>>>

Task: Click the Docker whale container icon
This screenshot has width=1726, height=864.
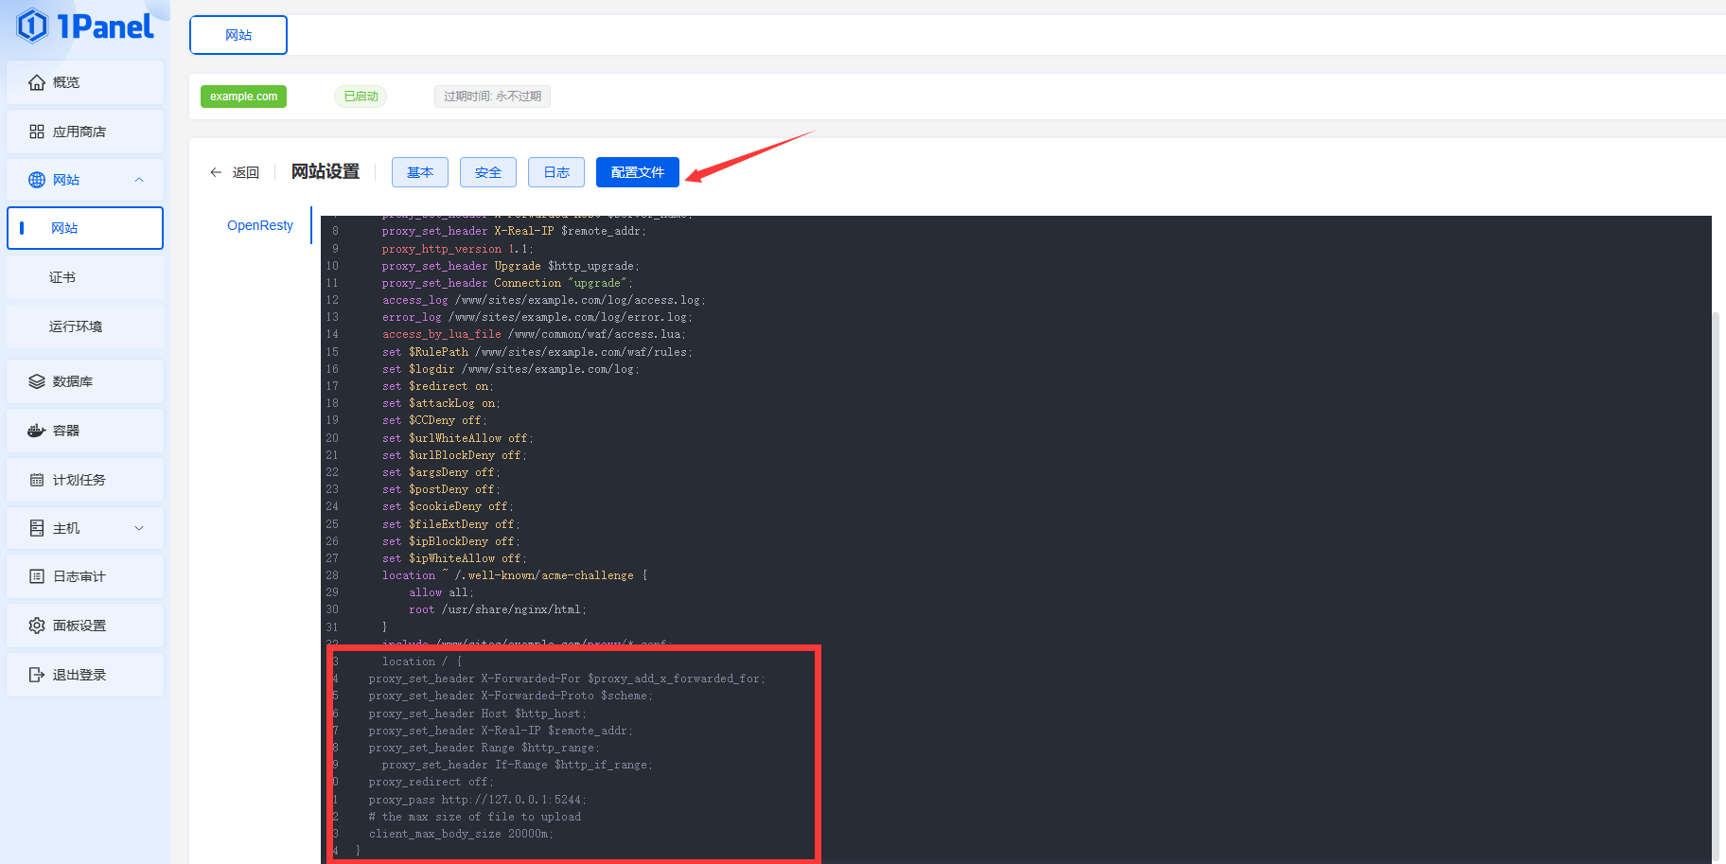Action: coord(37,431)
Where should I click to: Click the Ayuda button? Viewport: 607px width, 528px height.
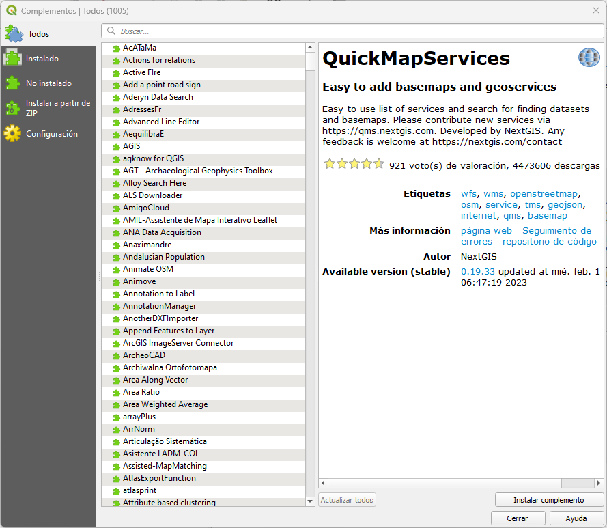coord(576,518)
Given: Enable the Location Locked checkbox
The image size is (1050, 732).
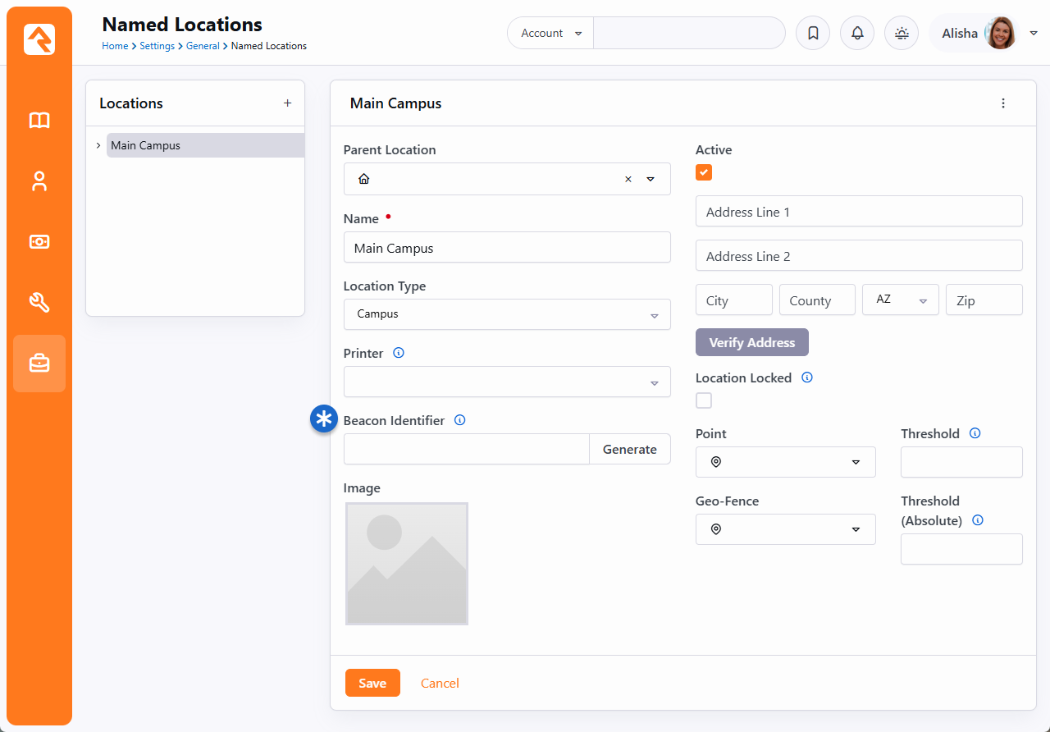Looking at the screenshot, I should point(704,400).
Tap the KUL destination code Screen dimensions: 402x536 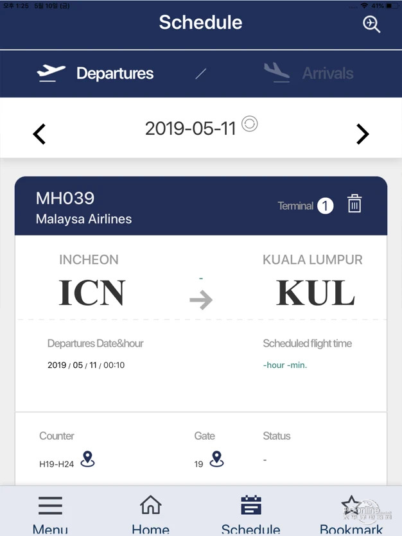pos(315,293)
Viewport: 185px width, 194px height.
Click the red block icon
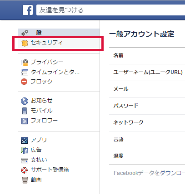point(24,82)
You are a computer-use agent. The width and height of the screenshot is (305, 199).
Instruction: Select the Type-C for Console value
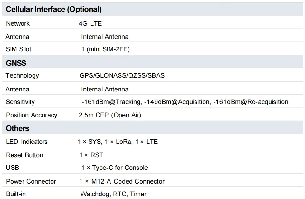[120, 168]
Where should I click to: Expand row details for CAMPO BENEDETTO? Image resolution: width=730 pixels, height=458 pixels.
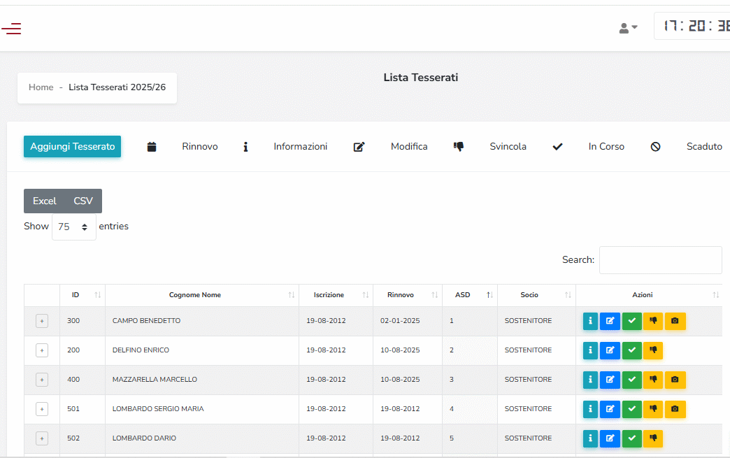pyautogui.click(x=42, y=321)
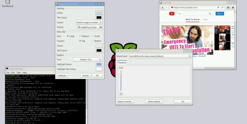Click the browser back arrow
The image size is (247, 124).
pyautogui.click(x=162, y=7)
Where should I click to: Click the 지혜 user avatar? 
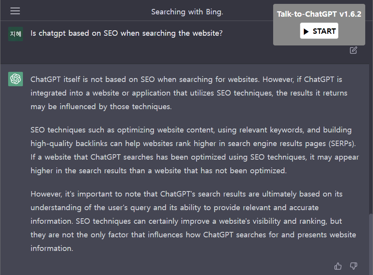[x=16, y=34]
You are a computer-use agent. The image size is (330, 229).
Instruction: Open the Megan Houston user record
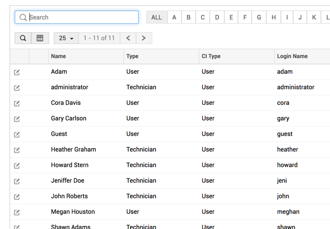73,212

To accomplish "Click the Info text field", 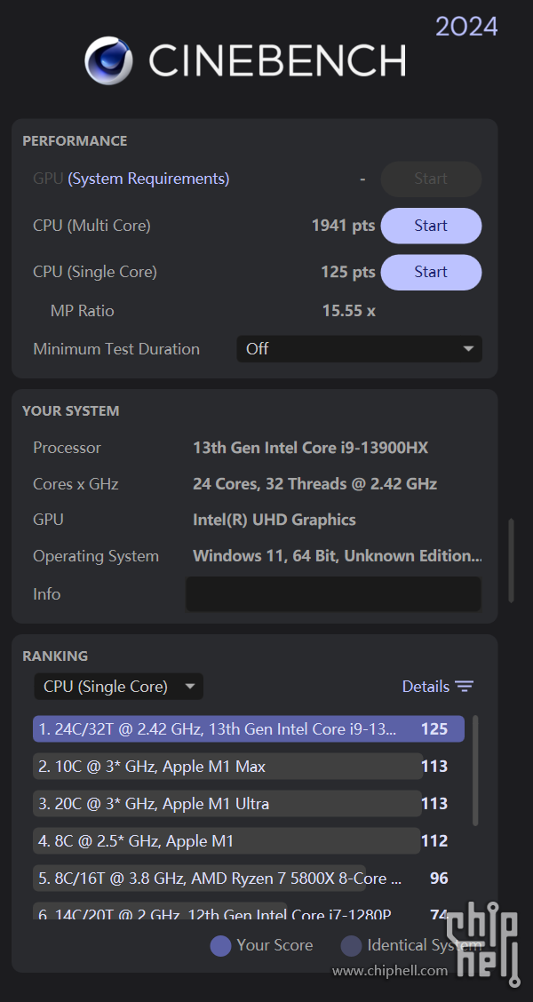I will point(333,593).
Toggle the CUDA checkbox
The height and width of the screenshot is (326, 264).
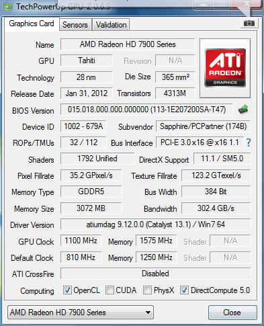[x=109, y=290]
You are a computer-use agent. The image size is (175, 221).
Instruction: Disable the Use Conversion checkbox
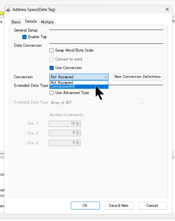[x=51, y=68]
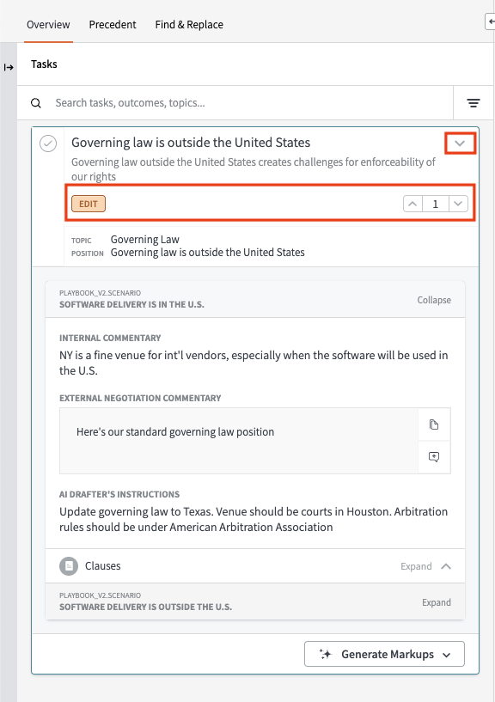Focus the Search tasks, outcomes, topics field

[x=251, y=103]
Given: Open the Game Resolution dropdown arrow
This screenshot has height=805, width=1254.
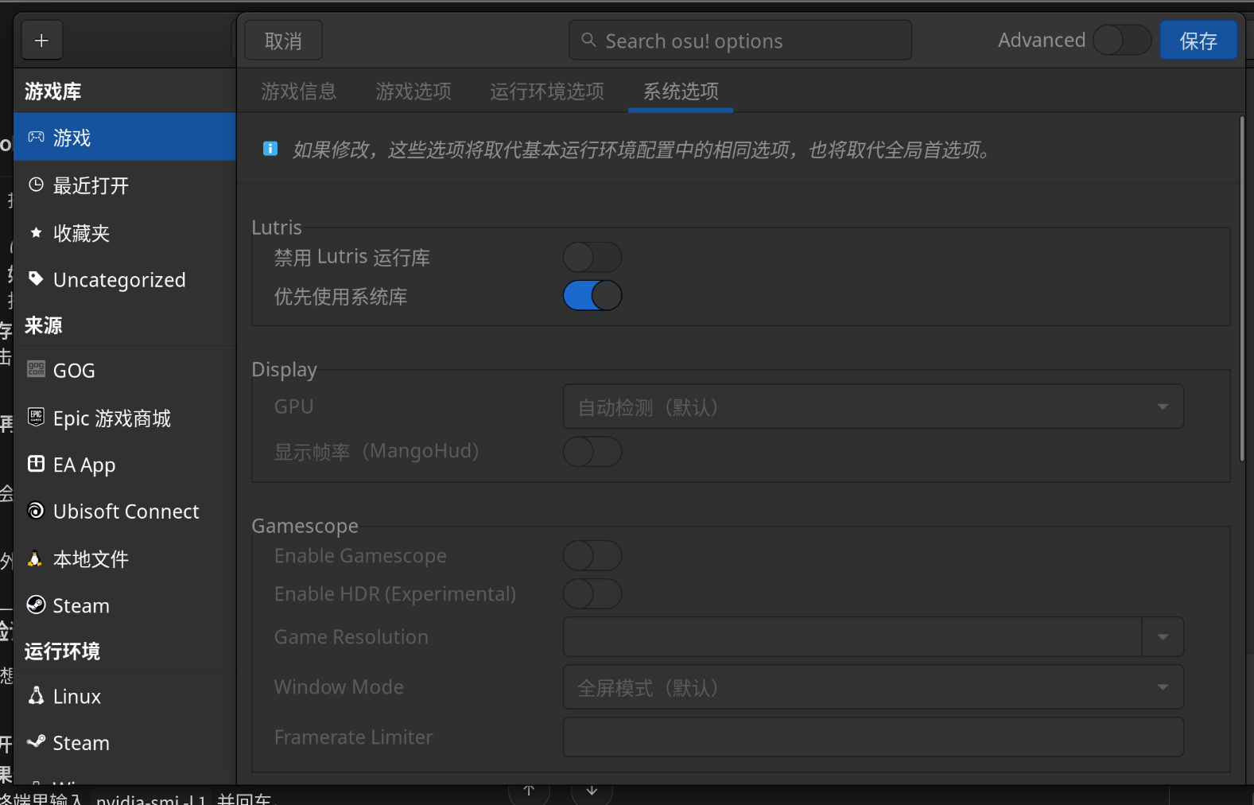Looking at the screenshot, I should tap(1163, 637).
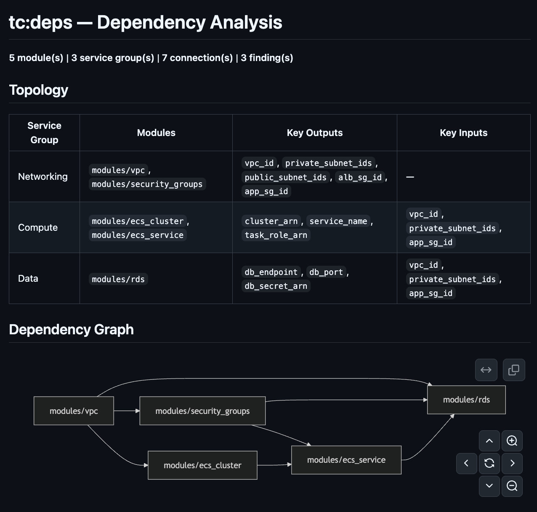
Task: Click db_secret_arn in the Data row
Action: coord(276,286)
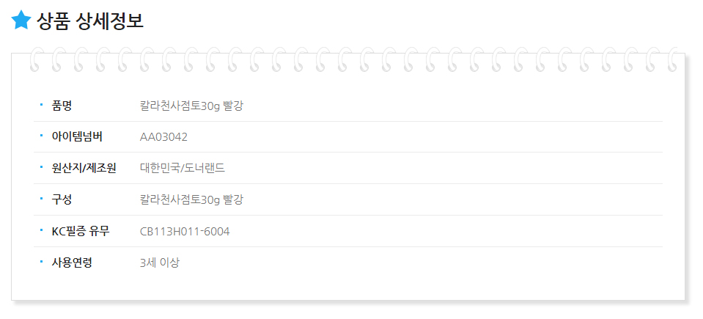Screen dimensions: 703x319
Task: Click the blue bullet before 아이템넘버
Action: click(x=41, y=136)
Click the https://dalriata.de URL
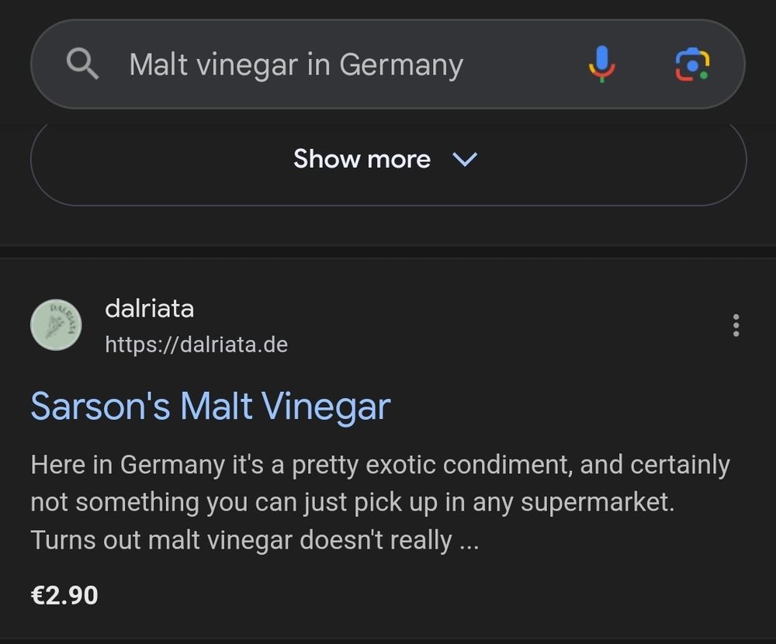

<<<

**PROBLEM REQUIREMENTS:** Print the line above containing "Instruction: Disable the", the line containing "Given: Open the", and everything between them, exactly as written. Pictures stay out.

**RESPONSE BELOW:**
Instruction: Disable the Use Conversion checkbox
[x=51, y=68]
Focus the Search tasks, outcomes, topics field

[x=251, y=103]
Given: Open the Game Resolution dropdown arrow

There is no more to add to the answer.